Madagascar: at least 85 dead after the sinking of a ship


Malagasy seasonal workers who had just finished harvesting the cloves and were returning to join their families for Christmas: 85 of them were killed in a shipwreck in northeastern Madagascar, according to an updated report Thursday. The cargo ship that sank on Monday, a 12-meter-long wooden boat, was not authorized to carry passengers but still had 138 people on board, maritime authorities said Thursday.

Fifty people saved

The boat had left the small town of Antseraka towards Soanierana-Ivongo, less than a hundred km further south, and ran aground very close to its destination. “The death toll rises to 85, including 21 bodies that were recovered” Wednesday, Gendarmerie General Zafisambatra Ravoavy told AFP. Fifty people were saved, mainly people who were on the deck of the boat according to a maritime official, and three passengers remain missing.

According to the first elements of the investigation, the engine would have had a technical problem. “The boat found itself at the mercy of the waves and ran aground on a reef,” before taking on the water, said Adrien Ratsimbazafy, of the Maritime and River Port Agency (APMF).

Most of the passengers were seasonal

“Personal effects, identity cards and money were found by the emergency services,” Alban Menavolo, the young mayor of Soanierana-Ivongo, told AFP on Thursday. “Most of the passengers were seasonal, from the countryside,” he said. “These Malagasy had gone to harvest the cloves, a little further north of the port of departure, and by taking the boat, they intended to join their families with the money they won, for the end of the year celebrations”.

The distance between the two localities is covered in just over two hours by boat, against at least eight by bush taxi, according to several residents. “Many victims are from here, I knew some of them. People are in mourning”, the mayor had confided the day before, saying himself overwhelmed with fatigue and fear, between the multiple burials and the transport body between his village and neighboring localities.

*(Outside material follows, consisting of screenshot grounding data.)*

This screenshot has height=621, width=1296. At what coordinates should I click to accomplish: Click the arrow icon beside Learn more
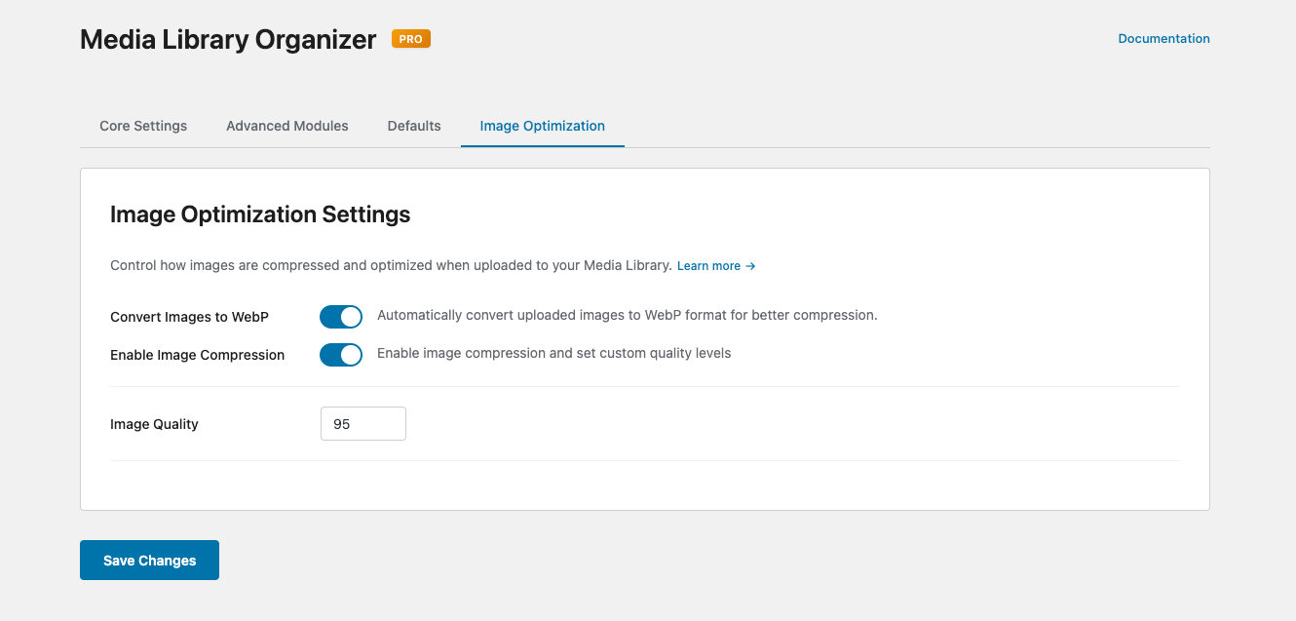[x=750, y=266]
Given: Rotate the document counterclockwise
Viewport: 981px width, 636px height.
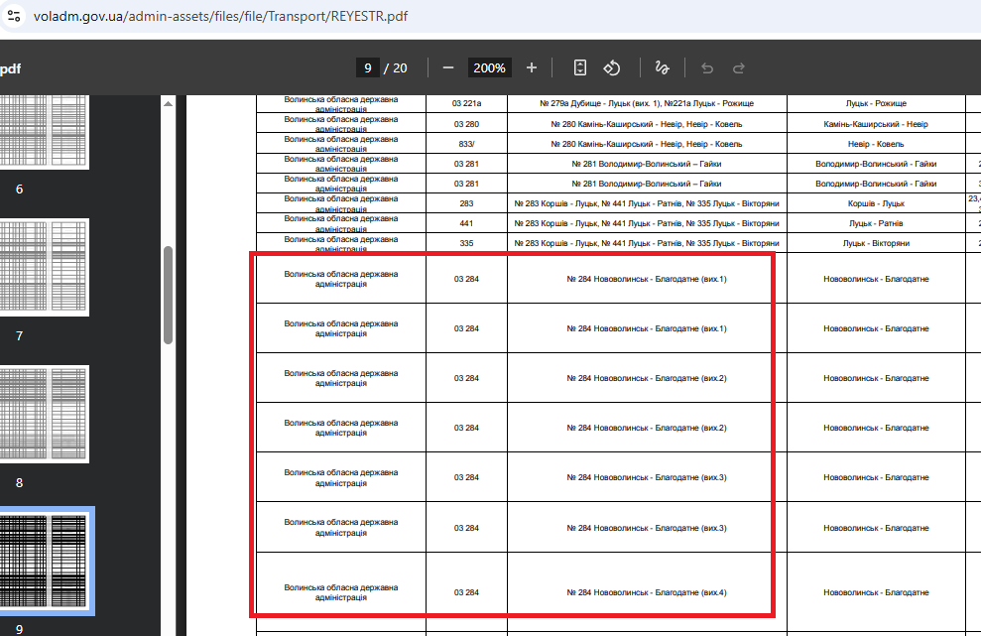Looking at the screenshot, I should coord(612,67).
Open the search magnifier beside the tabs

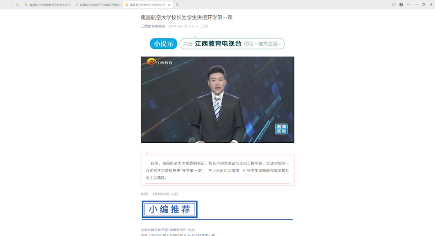tap(177, 5)

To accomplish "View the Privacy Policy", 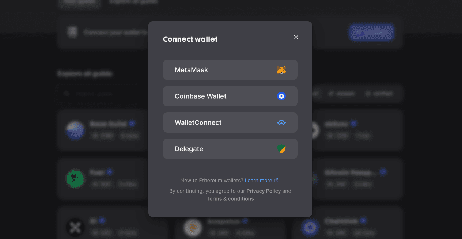I will [x=264, y=191].
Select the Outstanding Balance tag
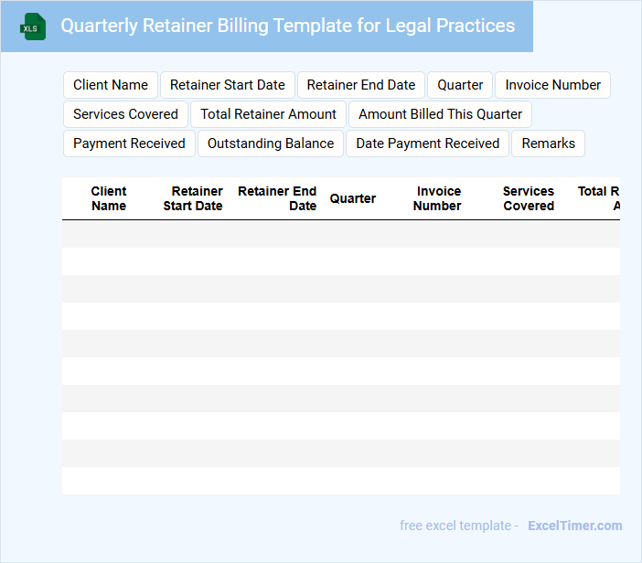The width and height of the screenshot is (642, 563). click(x=271, y=143)
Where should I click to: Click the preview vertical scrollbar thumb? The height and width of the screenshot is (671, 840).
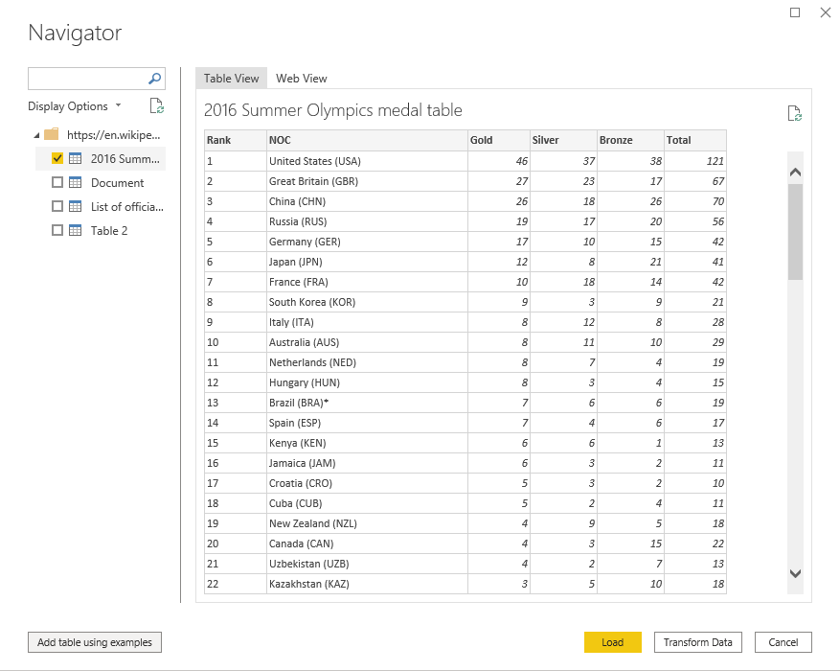(795, 230)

At the end of the clove season

The clove season, one of Madagascar’s main export products along with vanilla, lasts from October to the end of December. These dried flower buds, called cloves, are used in cooking but also for their therapeutic properties. A mass is scheduled for Thursday for the deceased and the flags are at half mast across the country. President Andy Rajoelina announced Tuesday this national day of mourning, to mark the tragedy of this shipwreck and a helicopter crash that left two people missing on the same day.

Monday evening, a helicopter, which left the capital Antananarivo to go to the shipwreck area, crashed at sea, with the Secretary of State for the Gendarmerie, Serge Gellé, on board. Ejected from the aircraft, Mr. Gellé and a gendarme survived, swimming nearly twelve hours to reach shore. Two other gendarmes, including the pilot, are missing.

The helicopter did not “fall from a great height”

“My turn to die has not yet come, thank God,” General Gellé, 57, said shortly after being rescued by fishermen near Mahambo beach, about 75 km north of Toamasina, the large port city of eastern Madagascar. “We did not expect it at all. The helicopter received gusts of wind. And we fell,” he told AFP later. It was neither “the driver’s fault” nor a mechanical problem, he said.

“If I am still alive (…) it is because we were flying at low altitude, we did not fall from very high because we were flying low following the sea”, he added, specifying that he took a chair from the device to use it as a lifebuoy.